THE REQUEST:
Change "submenu item" to "menu entry" in the records from the line containing "The width and" through the line containing "pyautogui.click(x=392, y=79)", and give back only those lines with nothing else altered. Leave out the pictures.

RECORDS FOR PROCESSING:

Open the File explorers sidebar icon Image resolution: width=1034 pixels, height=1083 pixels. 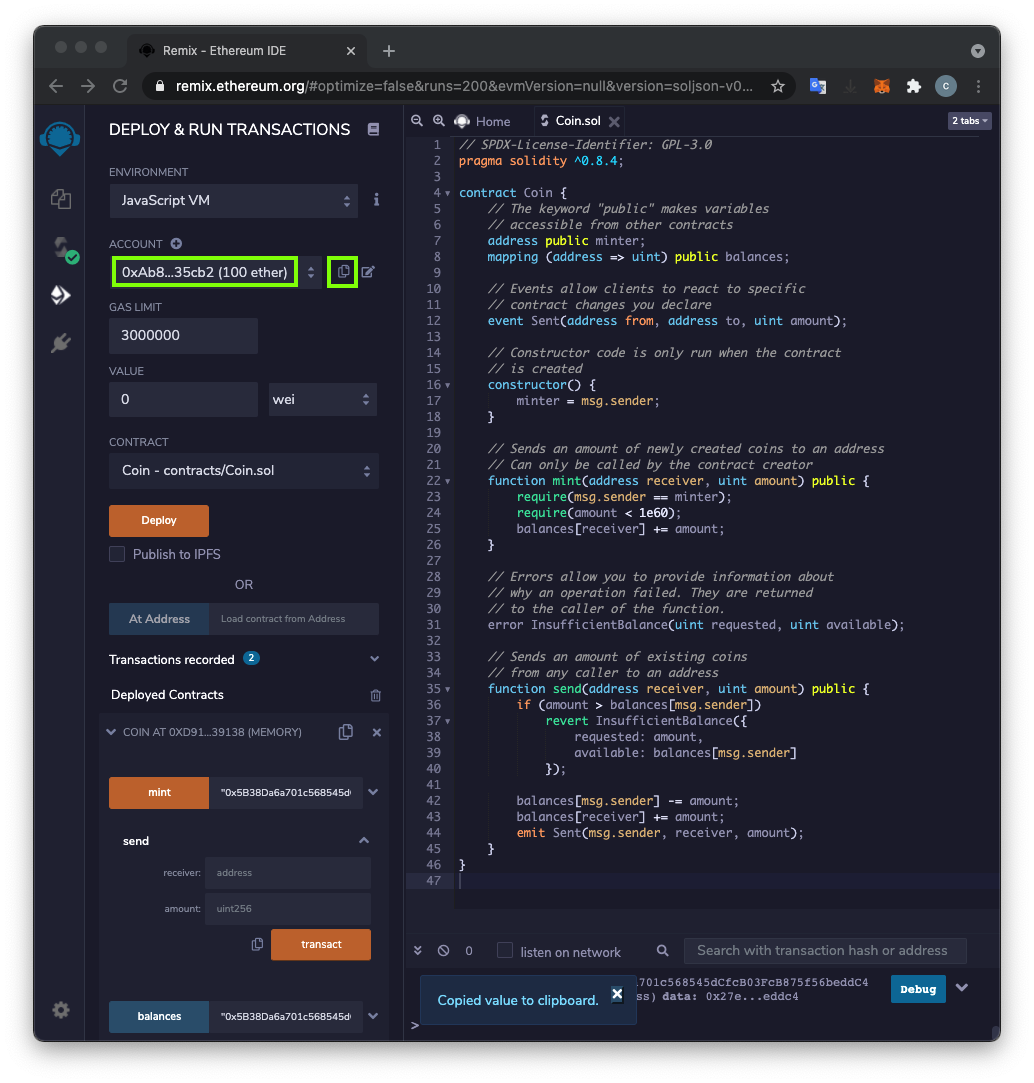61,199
* * *
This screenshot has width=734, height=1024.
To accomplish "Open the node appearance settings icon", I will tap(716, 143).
* * *
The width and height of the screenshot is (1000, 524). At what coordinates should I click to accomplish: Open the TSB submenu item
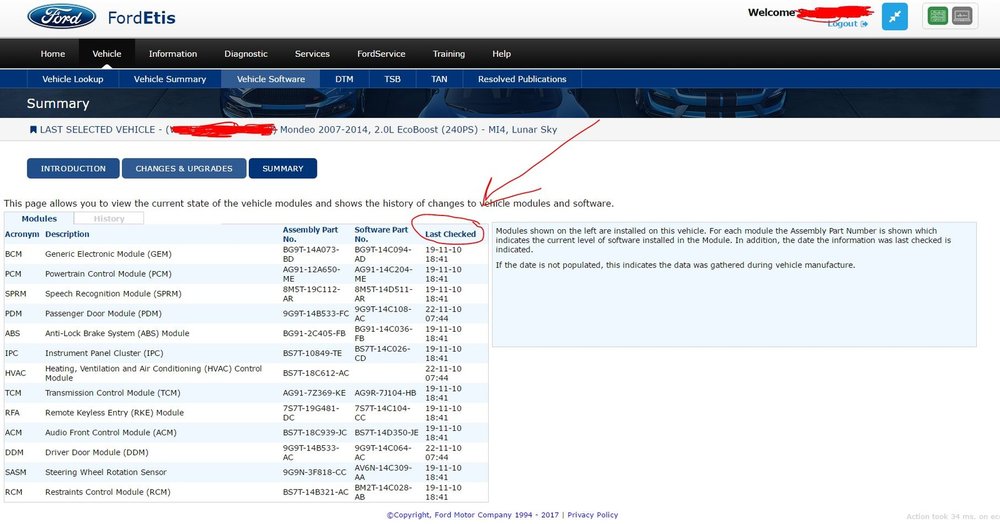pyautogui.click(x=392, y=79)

CORRECT OUTPUT:
The width and height of the screenshot is (1000, 524). At what coordinates should I click to accomplish: Open the TSB menu entry
pyautogui.click(x=392, y=79)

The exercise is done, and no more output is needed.